[Source data]
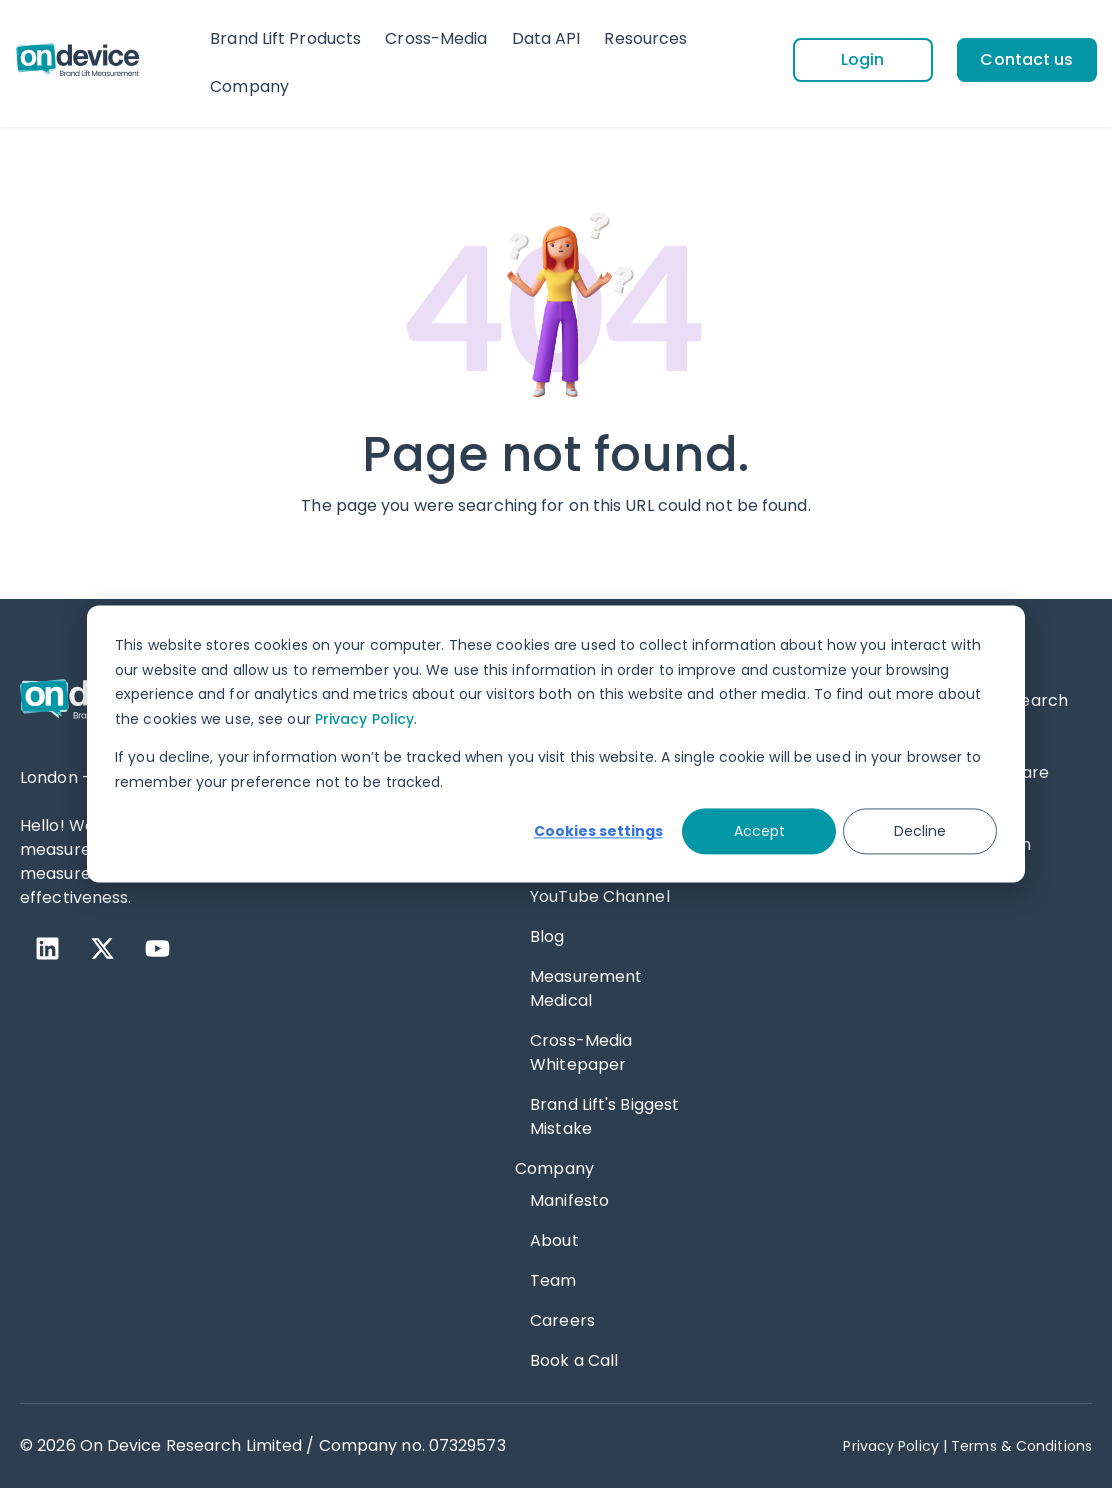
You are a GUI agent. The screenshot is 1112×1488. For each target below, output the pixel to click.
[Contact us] (1027, 60)
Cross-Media (436, 38)
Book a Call (574, 1360)
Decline (920, 831)
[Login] (863, 60)
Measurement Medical (586, 988)
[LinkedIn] (47, 948)
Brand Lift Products (285, 38)
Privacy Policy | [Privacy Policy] (895, 1446)
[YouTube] (157, 948)
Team (553, 1280)
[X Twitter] (102, 948)
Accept (759, 831)
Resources (645, 38)
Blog (547, 936)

## What is being asked
Express the source data lines above as a numbered list, skipping any blank lines and leaving out the picture.

## Completed task
1. You are a GUI agent. The screenshot is 1112×1488. For each target below, output the pixel to click.
2. [Contact us] (1027, 60)
3. Cross-Media (436, 38)
4. Book a Call (574, 1360)
5. Decline (920, 831)
6. [Login] (863, 60)
7. Measurement Medical (586, 988)
8. [LinkedIn] (47, 948)
9. Brand Lift Products (285, 38)
10. Privacy Policy | [Privacy Policy] (895, 1446)
11. [YouTube] (157, 948)
12. Team (553, 1280)
13. [X Twitter] (102, 948)
14. Accept (759, 831)
15. Resources (645, 38)
16. Blog (547, 936)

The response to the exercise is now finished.